“New efforts seek to build trust in elections, in the face of a still-thriving 2020 election denier community”

Steven Rosenfeld:

As 2022’s primaries approach, an unprecedented wave of public and private efforts are underway to foster trust in election operations and election officials in response to ongoing claims by Donald Trump and his supporters, including many officeholders and candidates, that President Joe Biden was not legitimately elected.

Public-facing efforts include creating an election official appreciation day on April 12, a newly launched Election Official Legal Defense Network to counter new Republican-drafted laws that criminalize mistakes in administering elections, and federal lobbying to protect election officials and their families from threats. There also are behind-the-scenes efforts to educate local civic, business and faith leaders so that trusted voices can help to respond to election deniers.

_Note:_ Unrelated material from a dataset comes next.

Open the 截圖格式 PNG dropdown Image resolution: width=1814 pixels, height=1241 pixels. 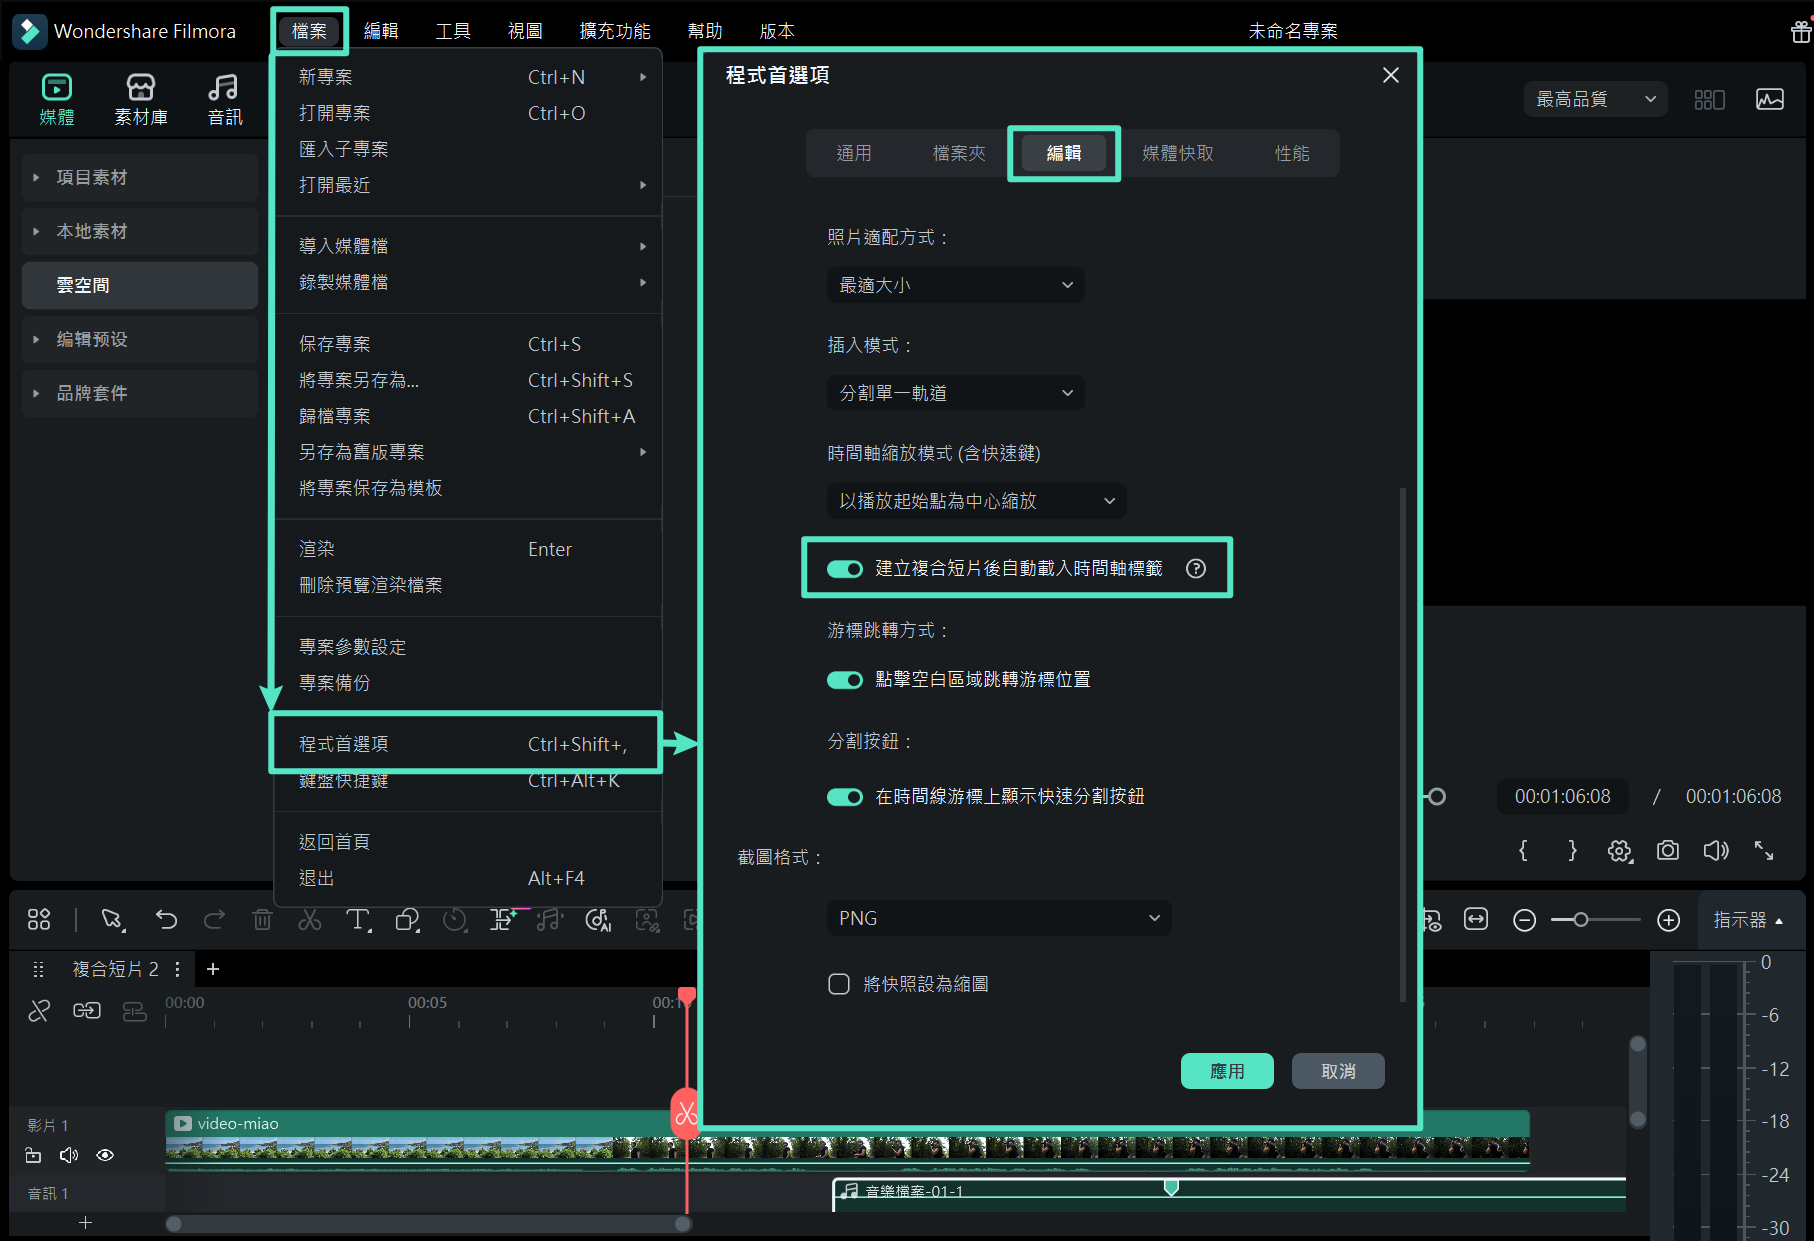[997, 917]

The efforts come as scores of candidates for statewide and local office, including many seeking reelection, have made the unproven claim that Trump’s second term was stolen a key feature of their 2022 campaigns, and, as a supermajority of Republicans—a figure unchanged since late 2020—still believe that Democrats and election insiders stole the presidential election.

“You can’t have 30 percent of the county not believing in elections,” said Benjamin Ginsberg, a veteran Republican Party election lawyer who has spoken out against the “big lie”—Trump’s assertion of victory—and a co-chair of the Election Official Legal Defense Network.

“Where we are really lacking is how we talk to that 30 percent,” he continued, speaking on a March 28 podcast with Sarah Longwell, publisher of the Bulwark, a media outlet featuring Republicans who reject the big lie. “There is a dialog that really has to take place about the election system and how reliable it in fact is… That’s an important conversation that we’re trying to figure out how to have, but haven’t really succeeded yet.”

The comments by Ginsberg, who said he has “spent 30 years doing Election Day operations for Republican Party committees and candidates” and “never” found evidence of Democrats or an election official who rigged the results, underscore both the challenge and, so far, the limited impact of trying to convince Trump’s base that elections are trustworthy and 2020’s results were accurate.

Nonetheless, the efforts to instill confidence and build new guardrails is a departure from more traditional election protection work, where teams of lawyers help voters cast their ballots and sometimes sue to ensure their votes are counted. Those efforts, led nationally by the Lawyers’ Committee for Civil Rights Under Law, usually focus on the fall’s general elections and not the earlier primaries. Yet the primaries tend to draw the most partisan candidates and voters.